In today’s omni-channel world, onboarding is no longer a single event. It’s a sequence of interactions that span digital, branch, and human touchpoints. And when those interactions are disconnected, the result is a fractured experience that erodes trust, stalls engagement, and limits long-term growth.

From transactions to trust

The traditional onboarding model focuses on operational efficiency: assigning account numbers, signing disclosures, and activating logins.

A smooth digital account opening means little if the welcome email is impersonal, the branch staff is unaware, or the mobile app is uninviting.

In short, convenience without real connection doesn’t create loyalty.

The modern onboarding journey must be connected, consistent, and coordinated across every department that touches the member—from marketing and operations to in-branch and digital channels.

Building a connected onboarding framework

Here’s what high-performing financial institutions are doing differently:

1. Integrating digital tools with human touch

Automation accelerates onboarding, but the human layer is what drives trust.

The most successful financial institutions blend technology with service and automate reminders and follow-ups while ensuring that every digital step leads to a person who can help when needed.

2. Designing journeys, not campaigns

Leading institutions map onboarding journeys that anticipate what a member will need next, not just what they’ve done now.

For example: if a new member opens a checking account, automation can prompt eStatement enrollment, direct deposit setup, and savings goals. Each action is framed as helpful guidance, not a sales pitch.

3. Using data to power personalization

Behavioral and transactional data can tell you when account holders are ready to take the next step—whether it’s adding a debit card to their mobile wallet or applying for an auto loan.

Institutions that act on those insights see measurable lifts in engagement and share of wallet.

4. Aligning departments around one goal

The biggest obstacle to connected onboarding is silos.

When marketing, retail, and IT operate from different playbooks, the member experience suffers.

Navigant’s success has come from internal alignment, where every department measures success by the same metric: relationship growth.
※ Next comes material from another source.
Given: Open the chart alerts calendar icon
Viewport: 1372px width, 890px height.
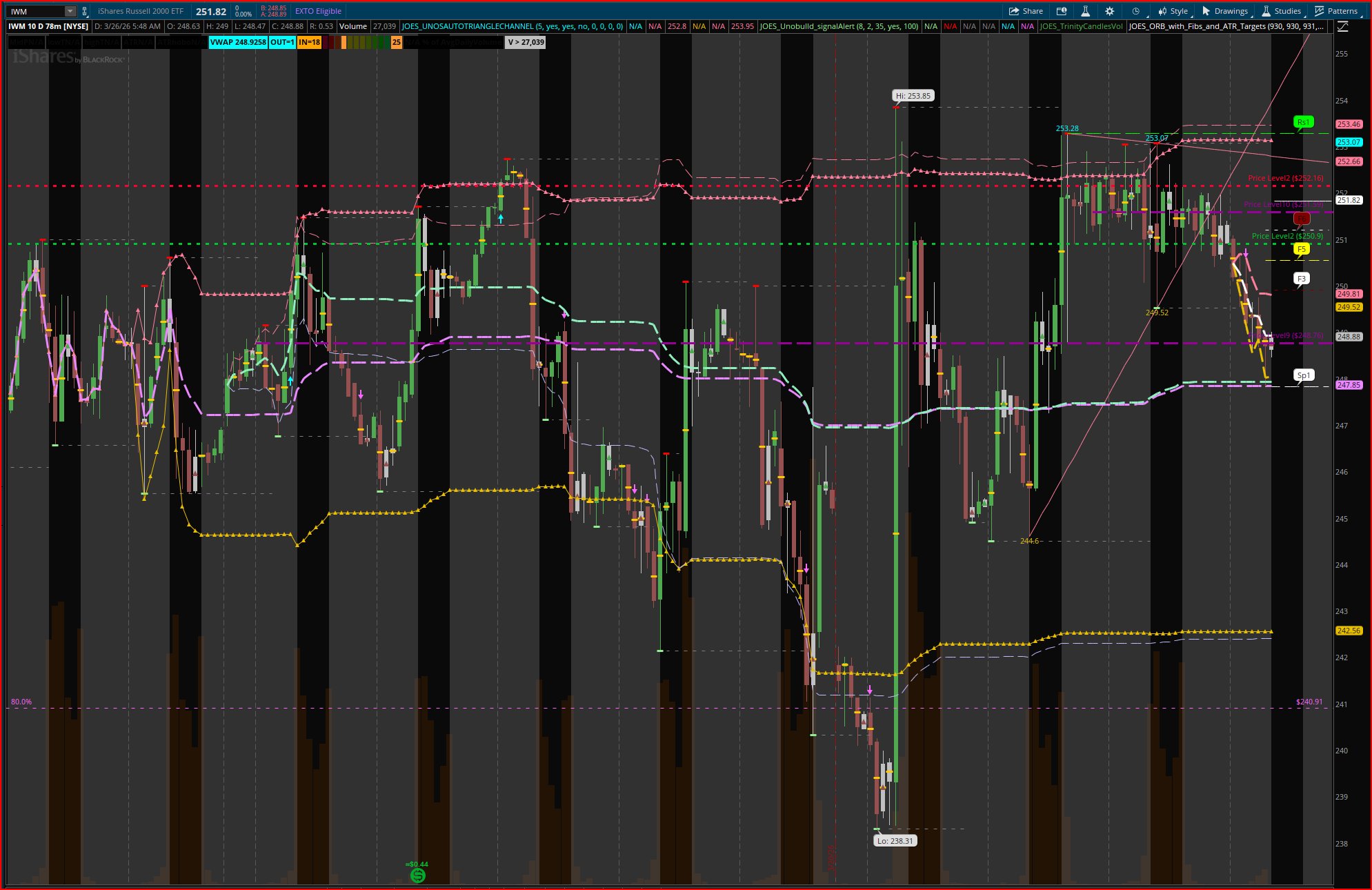Looking at the screenshot, I should coord(1062,11).
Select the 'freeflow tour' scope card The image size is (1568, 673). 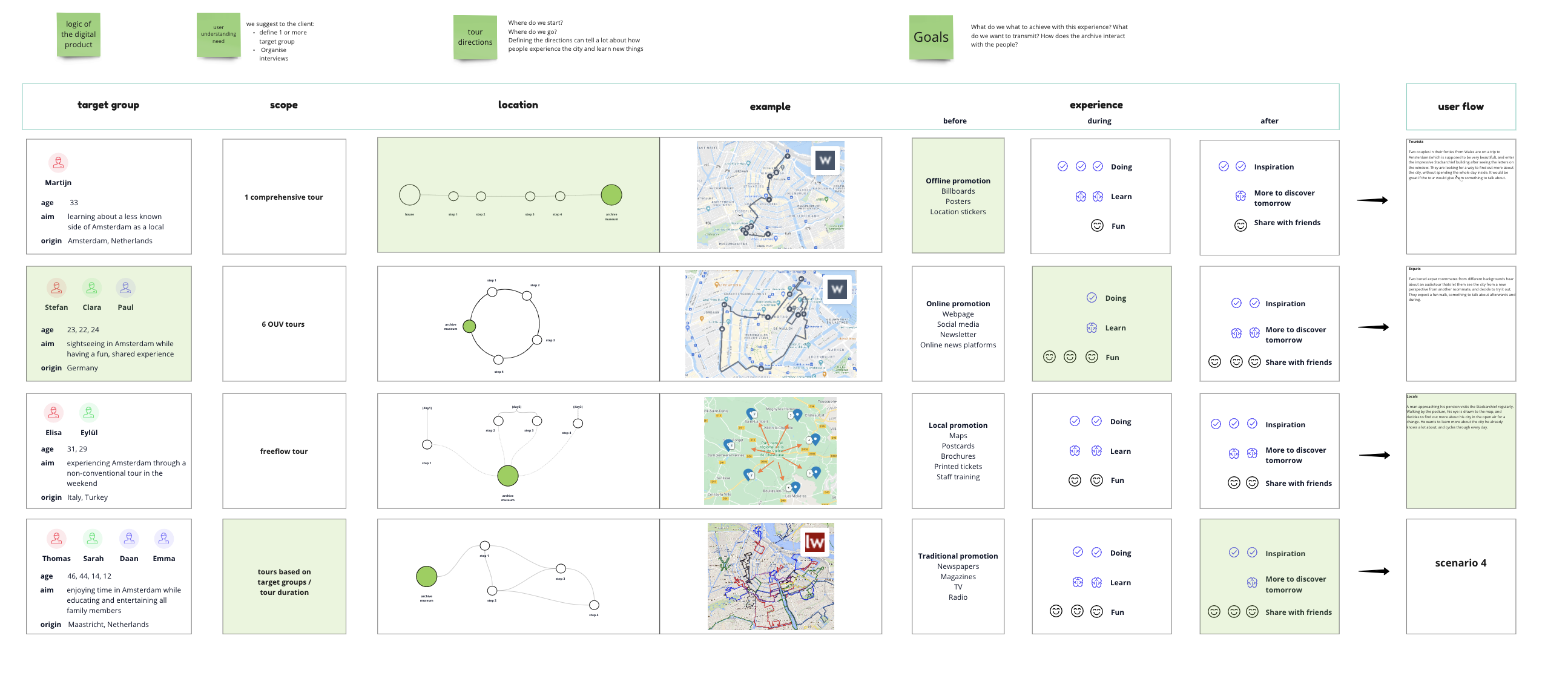click(x=284, y=451)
The business case for connection

Research consistently shows that improving member onboarding by even a small margin has an outsized impact:

  • A 5% increase in retention can drive up to a 95% boost in profits (Bain & Company).
  • Nearly 70% of customers who leave their financial institution cite a poor onboarding experience as the reason (The Financial Brand).

Connected onboarding is a strategic growth lever that touches profitability, satisfaction, and long-term loyalty.

Final takeaway: Don’t forget the honeymoon

The onboarding period is your “honeymoon phase.” It’s when excitement is high, attention is focused, and every interaction reinforces your institution’s promise.

Neglect it, and the relationship cools quickly.

Nurture it, and you create lifelong members who see your credit union as more than a place to bank, they see it as a partner in their financial journey.